Although the Sevilleta managed to eke out normal precipitation for November, the refuge is still running at only about 80% of normal. This is still the best Oct-Nov since 2009 and much better than the same period in in 2012 that saw an average of 0.9 mm for the first months of the water-year on the Sevilleta.

    Water Year Precipitation (mm)
Month           Mean            2014-2015    
Oct             23.0              16.6       
Nov             11.3              11.5
                34.3              28.1


The U.S. Drought Monitor actually shows a slight drop in the area of NM not considered under drought since last month. There has been a commensurate increase in areas designated as under various categories of drought.  The Palmer Drought Index shows a shift in the area of NM that is still under drought from east of the Mid Rio Grande Valley to West of the Mid Rio Grande Valley since the beginning of November.

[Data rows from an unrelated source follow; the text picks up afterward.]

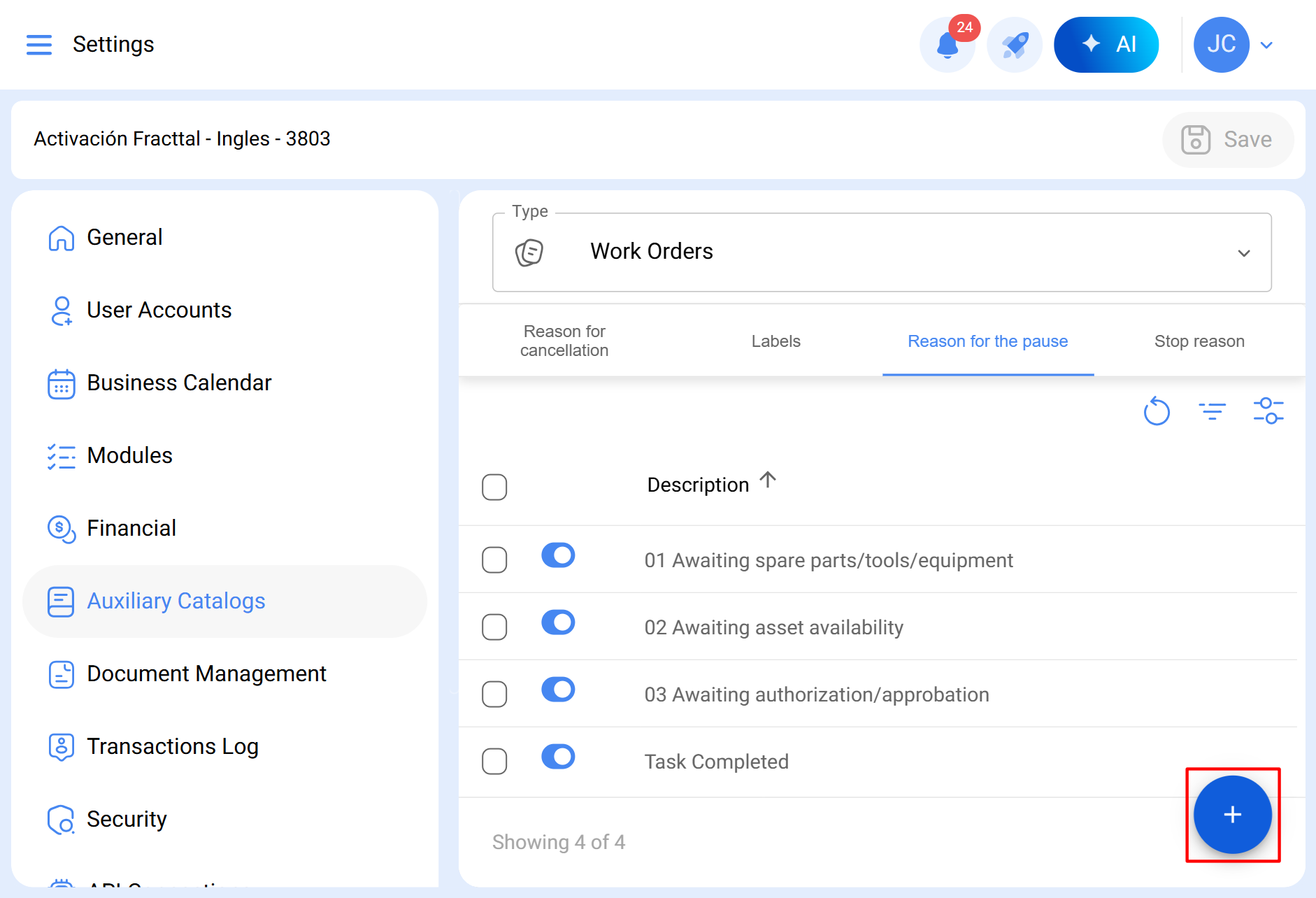Launch the AI assistant button
This screenshot has width=1316, height=898.
(x=1106, y=45)
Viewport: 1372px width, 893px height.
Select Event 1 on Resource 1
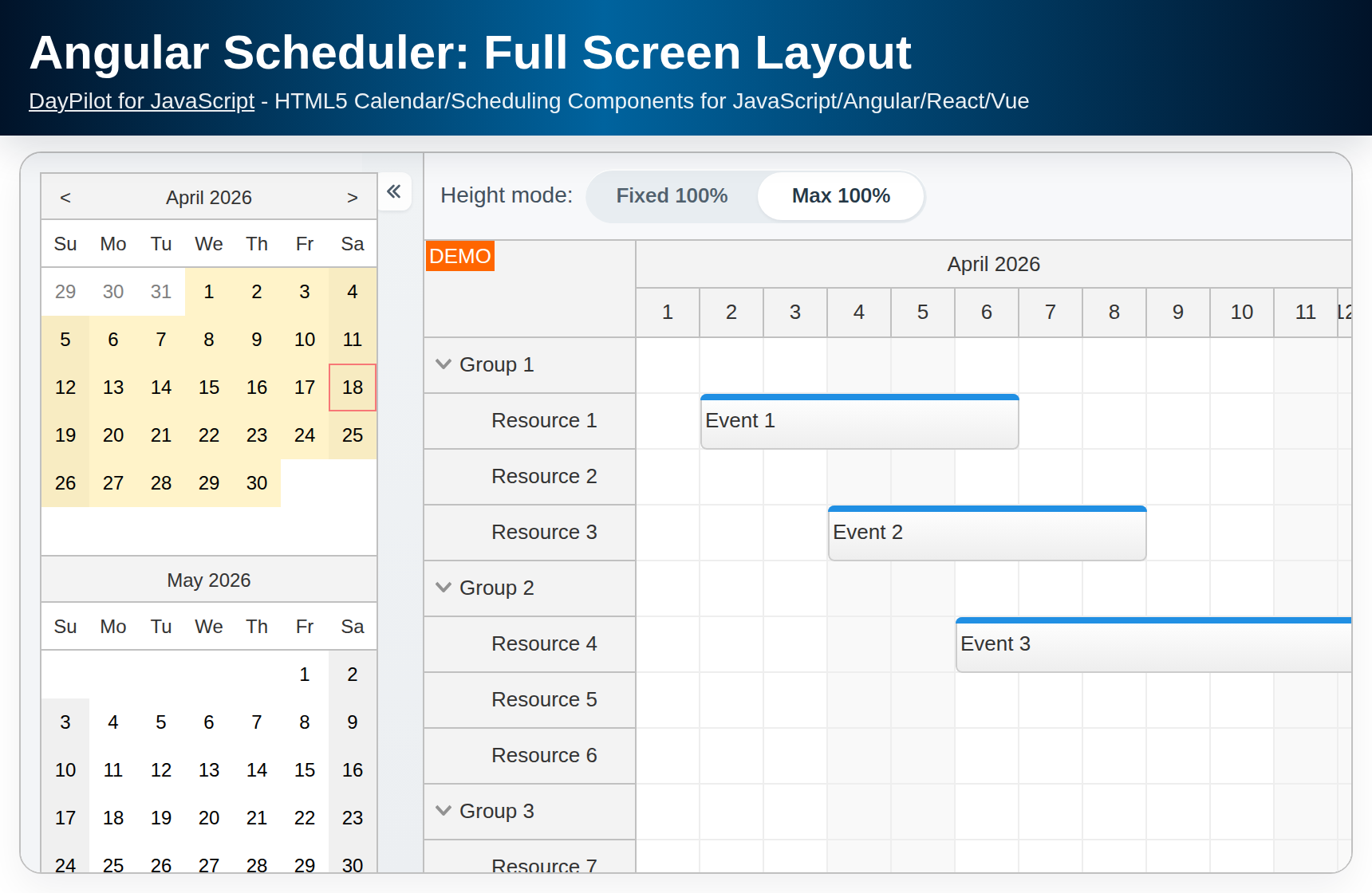859,421
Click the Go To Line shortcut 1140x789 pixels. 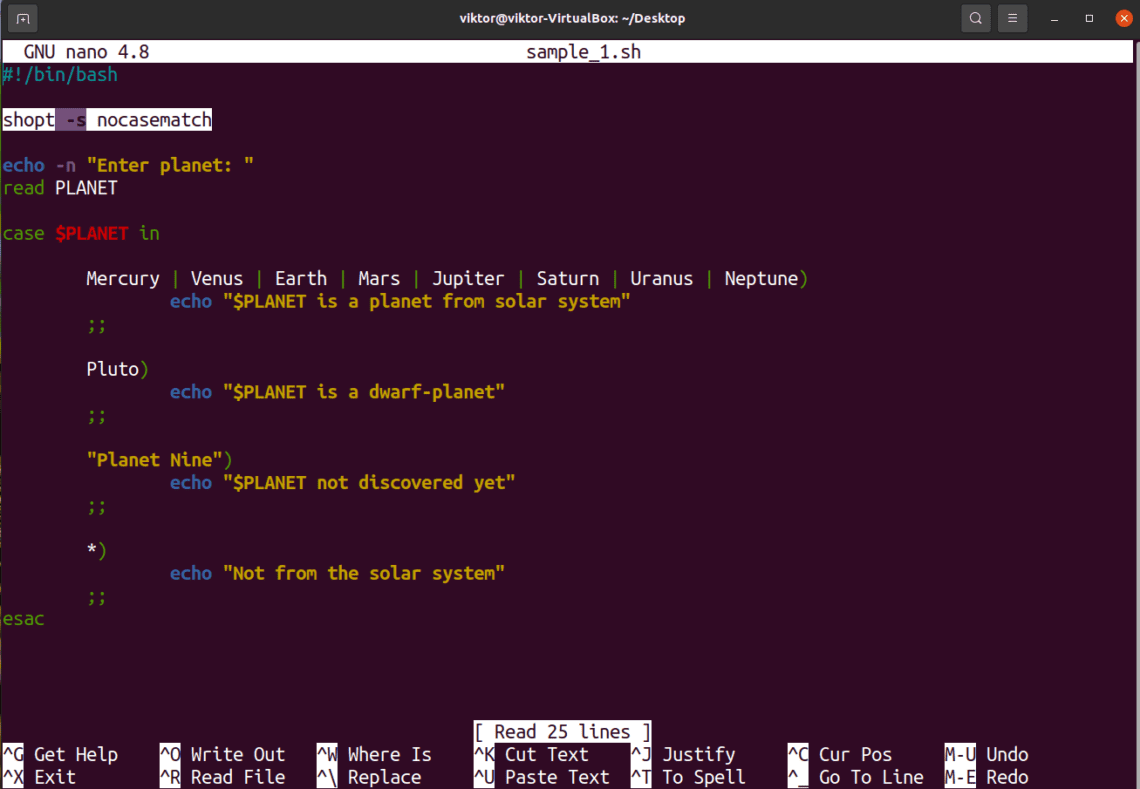(x=871, y=777)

The experts are continuing to drop the odds for El Nino, now only 58% - slightly better than 50/50. However several of the leading indicators have moved significantly in the El Nino direction during November. The Sea Surface Temperature (SST) anomalies continued in the right direction (more positive) and finished the month at +1.0 degrees C. The Oceanic Nino Index (ONI) is now at +0.5 which is the threshold for an El Nino. It must remain above +.05  for 4 more consecutive months to be designated a true El Nino.   The Southern Oscillation Index also continued in the right direction (more negative) going from -0.6 in October to -0.9 in November. The 5-month running mean went from -0.40 to -0.62. This is the first time this mean has crossed the El Nino demarcation of -0.5 since May of 2010. Conditions would still predict at least normal to above normal winter precipitation regime which has not been the case since 2009-2010. Recent rain with mud slides are "good news" for us in the SW.

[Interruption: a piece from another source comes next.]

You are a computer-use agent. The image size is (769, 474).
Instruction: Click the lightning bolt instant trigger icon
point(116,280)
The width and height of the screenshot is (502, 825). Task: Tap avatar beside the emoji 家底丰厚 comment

Notables from on and off the Sev

Annex Move

Biology Annex is no longer an Annex. All offices and labs in the former building have been relocated in the 1st floor of the new addition to Castetter Hall. This completes almost a full circle from the time that Jim Gosz and David Kidd moved from Castetter Hall back in 1975? Thank Dave Van Horn for the Herculean task of directing the move.

Two November cold blasts hit much of the country resulting in freezing temperatures in all 50 states. Lake effect snow off the still relatively warm Great Lakes dumped up to feet of snow on the leeward side of the lakes - up to 8 feet in areas near Buffalo, NY.

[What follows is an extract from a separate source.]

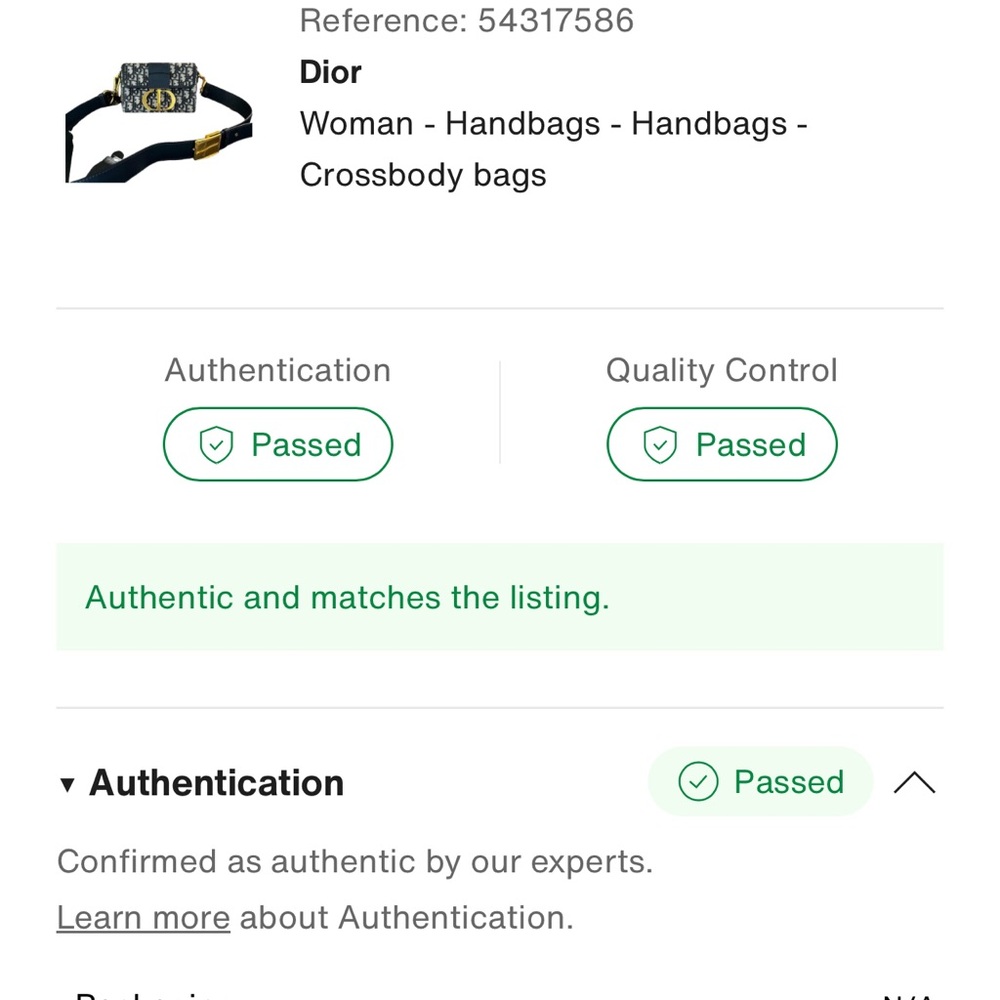Click the grey Quality Control label
This screenshot has width=1000, height=1000.
pos(721,370)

Hurricanes The 2014 hurricane season is over. This was a relatively mild Atlantic season with only 8 named storms 6 hurricanes and 2 intense hurricanes. This was the fewest named storms since 1997. This also the 9th consecutive year with no hits by a major hurricane (category 3 or greater) landfall on the U.S. This is actually the longest stretch since record keeping began in 1851. I'm not sure that's any consolation for the Hurricane Sandy survivors of Nov, 2012. The biggest hurricane news in November was the artic blast during mid November. which was ultimately a result from Super Typhoon Nuri whch developed in the western Pacific that recurved back to the east as an extremely strong extra-tropical storm that battered Alaska and then forced a large blob of arctic air down through the center of the continental U.S.

December Forecast

NOAA is still being optimistic for our chances of above average precipitation during December as well as for the entire Dec-Feb period.

Temperatures for December are predicted to be on the warmer than normal side.